- EXERCISE OBJECTIVE: From the records below, output exactly the lines running from the line containing "Click the red 二级专科医院 legend dot" through the line containing "Task: Toggle the RT mode button", and no others.

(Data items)
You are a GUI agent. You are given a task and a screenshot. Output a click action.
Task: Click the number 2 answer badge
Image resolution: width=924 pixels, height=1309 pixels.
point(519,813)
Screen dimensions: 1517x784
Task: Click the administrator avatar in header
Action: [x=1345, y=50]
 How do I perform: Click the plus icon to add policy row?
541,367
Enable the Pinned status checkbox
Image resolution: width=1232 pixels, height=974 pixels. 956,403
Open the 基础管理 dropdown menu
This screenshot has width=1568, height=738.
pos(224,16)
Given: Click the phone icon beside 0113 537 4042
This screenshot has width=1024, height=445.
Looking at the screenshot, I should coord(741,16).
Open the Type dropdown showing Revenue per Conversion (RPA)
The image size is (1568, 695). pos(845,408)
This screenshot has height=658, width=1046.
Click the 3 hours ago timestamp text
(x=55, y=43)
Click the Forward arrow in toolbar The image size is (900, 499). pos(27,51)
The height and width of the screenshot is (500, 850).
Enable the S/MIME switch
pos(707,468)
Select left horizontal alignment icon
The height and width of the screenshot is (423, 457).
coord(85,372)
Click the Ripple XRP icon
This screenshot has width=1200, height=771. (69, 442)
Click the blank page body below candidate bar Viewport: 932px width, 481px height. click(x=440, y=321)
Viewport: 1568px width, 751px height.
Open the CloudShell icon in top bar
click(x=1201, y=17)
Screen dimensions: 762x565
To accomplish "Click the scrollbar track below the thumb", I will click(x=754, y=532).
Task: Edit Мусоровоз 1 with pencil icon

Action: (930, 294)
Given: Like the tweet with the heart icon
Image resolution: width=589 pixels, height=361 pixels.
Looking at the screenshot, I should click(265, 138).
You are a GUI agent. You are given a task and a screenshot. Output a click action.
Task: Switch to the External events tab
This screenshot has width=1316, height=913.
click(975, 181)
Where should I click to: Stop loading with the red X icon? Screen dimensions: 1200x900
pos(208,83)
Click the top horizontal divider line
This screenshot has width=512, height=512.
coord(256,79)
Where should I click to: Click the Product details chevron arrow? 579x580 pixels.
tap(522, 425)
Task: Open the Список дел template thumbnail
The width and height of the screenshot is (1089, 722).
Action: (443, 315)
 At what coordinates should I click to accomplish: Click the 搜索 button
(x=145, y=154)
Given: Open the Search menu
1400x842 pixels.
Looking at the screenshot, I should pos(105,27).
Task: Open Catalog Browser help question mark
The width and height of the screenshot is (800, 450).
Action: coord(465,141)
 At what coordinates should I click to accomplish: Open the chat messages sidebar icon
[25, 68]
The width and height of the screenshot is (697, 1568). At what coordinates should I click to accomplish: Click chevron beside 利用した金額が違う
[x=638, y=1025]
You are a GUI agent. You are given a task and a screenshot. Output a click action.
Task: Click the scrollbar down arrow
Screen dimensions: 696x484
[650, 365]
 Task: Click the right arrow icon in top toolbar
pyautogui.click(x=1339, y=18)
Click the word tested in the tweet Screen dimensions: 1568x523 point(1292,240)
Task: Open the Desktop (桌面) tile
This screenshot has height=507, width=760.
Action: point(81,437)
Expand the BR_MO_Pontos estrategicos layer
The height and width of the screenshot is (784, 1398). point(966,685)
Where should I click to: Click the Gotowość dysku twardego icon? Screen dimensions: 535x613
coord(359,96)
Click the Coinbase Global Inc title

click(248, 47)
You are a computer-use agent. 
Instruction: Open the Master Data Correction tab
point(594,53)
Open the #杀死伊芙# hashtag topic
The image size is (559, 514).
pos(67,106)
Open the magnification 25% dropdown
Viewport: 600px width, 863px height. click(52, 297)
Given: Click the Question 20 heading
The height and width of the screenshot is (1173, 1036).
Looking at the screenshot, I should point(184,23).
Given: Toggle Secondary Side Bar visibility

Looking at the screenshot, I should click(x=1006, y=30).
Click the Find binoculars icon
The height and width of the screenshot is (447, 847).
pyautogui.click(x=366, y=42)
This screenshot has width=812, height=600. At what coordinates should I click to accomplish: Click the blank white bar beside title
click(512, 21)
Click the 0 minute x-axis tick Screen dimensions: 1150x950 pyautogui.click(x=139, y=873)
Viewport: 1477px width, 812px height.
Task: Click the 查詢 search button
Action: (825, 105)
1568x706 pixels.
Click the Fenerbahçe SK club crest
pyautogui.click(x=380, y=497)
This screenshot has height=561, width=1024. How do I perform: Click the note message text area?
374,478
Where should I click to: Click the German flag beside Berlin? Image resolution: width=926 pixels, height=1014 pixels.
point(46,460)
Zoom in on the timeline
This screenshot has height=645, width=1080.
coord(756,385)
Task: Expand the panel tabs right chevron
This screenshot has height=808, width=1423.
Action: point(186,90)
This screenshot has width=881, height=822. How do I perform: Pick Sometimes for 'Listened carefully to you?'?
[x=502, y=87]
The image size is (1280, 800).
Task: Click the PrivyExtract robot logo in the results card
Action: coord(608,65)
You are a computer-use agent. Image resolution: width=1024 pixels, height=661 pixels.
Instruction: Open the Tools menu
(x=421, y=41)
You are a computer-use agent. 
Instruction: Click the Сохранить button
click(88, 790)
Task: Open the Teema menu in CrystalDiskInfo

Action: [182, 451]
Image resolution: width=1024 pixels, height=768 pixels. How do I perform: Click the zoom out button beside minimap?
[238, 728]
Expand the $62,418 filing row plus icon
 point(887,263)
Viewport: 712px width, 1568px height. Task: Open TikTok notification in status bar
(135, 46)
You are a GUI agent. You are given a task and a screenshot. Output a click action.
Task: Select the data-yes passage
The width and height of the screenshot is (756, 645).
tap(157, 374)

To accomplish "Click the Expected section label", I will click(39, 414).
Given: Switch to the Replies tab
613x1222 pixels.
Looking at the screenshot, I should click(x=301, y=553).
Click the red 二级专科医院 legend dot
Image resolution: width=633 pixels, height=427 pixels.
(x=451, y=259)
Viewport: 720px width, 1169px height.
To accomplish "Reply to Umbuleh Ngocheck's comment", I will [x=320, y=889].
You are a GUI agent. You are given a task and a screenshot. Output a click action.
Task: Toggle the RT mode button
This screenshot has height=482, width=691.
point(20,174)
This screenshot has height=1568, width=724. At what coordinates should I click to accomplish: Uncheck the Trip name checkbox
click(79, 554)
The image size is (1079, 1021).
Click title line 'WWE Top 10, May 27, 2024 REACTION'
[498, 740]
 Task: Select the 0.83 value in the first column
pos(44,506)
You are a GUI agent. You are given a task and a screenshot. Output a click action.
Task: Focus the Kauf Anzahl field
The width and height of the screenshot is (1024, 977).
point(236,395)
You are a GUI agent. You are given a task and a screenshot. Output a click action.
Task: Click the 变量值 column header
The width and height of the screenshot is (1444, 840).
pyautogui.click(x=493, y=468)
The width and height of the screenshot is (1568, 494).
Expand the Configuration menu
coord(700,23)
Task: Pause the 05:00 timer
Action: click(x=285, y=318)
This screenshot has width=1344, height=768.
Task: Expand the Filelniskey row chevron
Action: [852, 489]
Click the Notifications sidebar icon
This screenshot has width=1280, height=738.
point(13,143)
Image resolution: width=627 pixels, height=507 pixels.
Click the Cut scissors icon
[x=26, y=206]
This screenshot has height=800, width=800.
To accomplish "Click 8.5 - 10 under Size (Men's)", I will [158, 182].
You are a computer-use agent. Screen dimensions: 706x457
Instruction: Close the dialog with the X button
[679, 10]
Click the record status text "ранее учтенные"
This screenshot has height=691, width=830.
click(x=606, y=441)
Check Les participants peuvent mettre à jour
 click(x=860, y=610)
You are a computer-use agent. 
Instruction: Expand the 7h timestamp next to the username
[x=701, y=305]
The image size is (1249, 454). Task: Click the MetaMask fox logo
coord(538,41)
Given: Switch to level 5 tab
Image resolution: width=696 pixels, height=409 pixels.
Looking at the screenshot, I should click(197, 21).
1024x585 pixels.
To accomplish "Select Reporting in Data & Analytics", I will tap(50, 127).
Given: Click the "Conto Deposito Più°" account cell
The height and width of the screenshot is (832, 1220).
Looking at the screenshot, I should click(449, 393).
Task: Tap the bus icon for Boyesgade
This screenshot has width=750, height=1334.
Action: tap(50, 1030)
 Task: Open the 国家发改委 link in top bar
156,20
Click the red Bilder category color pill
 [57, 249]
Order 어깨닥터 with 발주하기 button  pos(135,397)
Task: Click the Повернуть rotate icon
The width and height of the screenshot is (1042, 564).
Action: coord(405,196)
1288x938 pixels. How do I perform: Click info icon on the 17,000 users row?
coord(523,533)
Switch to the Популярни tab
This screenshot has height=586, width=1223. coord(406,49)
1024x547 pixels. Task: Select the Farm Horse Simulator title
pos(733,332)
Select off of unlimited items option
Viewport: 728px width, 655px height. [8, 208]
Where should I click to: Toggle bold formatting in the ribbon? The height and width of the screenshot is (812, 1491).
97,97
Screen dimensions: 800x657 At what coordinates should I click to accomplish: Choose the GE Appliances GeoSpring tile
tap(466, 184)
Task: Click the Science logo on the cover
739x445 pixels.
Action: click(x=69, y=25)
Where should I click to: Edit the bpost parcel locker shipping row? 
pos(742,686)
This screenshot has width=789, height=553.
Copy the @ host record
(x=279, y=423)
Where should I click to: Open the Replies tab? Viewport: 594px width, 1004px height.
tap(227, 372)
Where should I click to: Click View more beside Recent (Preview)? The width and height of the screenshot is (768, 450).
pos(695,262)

- ANSWER SECTION:
Click the red 二级专科医院 legend dot
Image resolution: width=633 pixels, height=427 pixels.
(x=451, y=259)
Viewport: 720px width, 1169px height.
To accomplish "Reply to Umbuleh Ngocheck's comment", I will [x=320, y=889].
You are a GUI agent. You are given a task and a screenshot. Output a click action.
Task: Toggle the RT mode button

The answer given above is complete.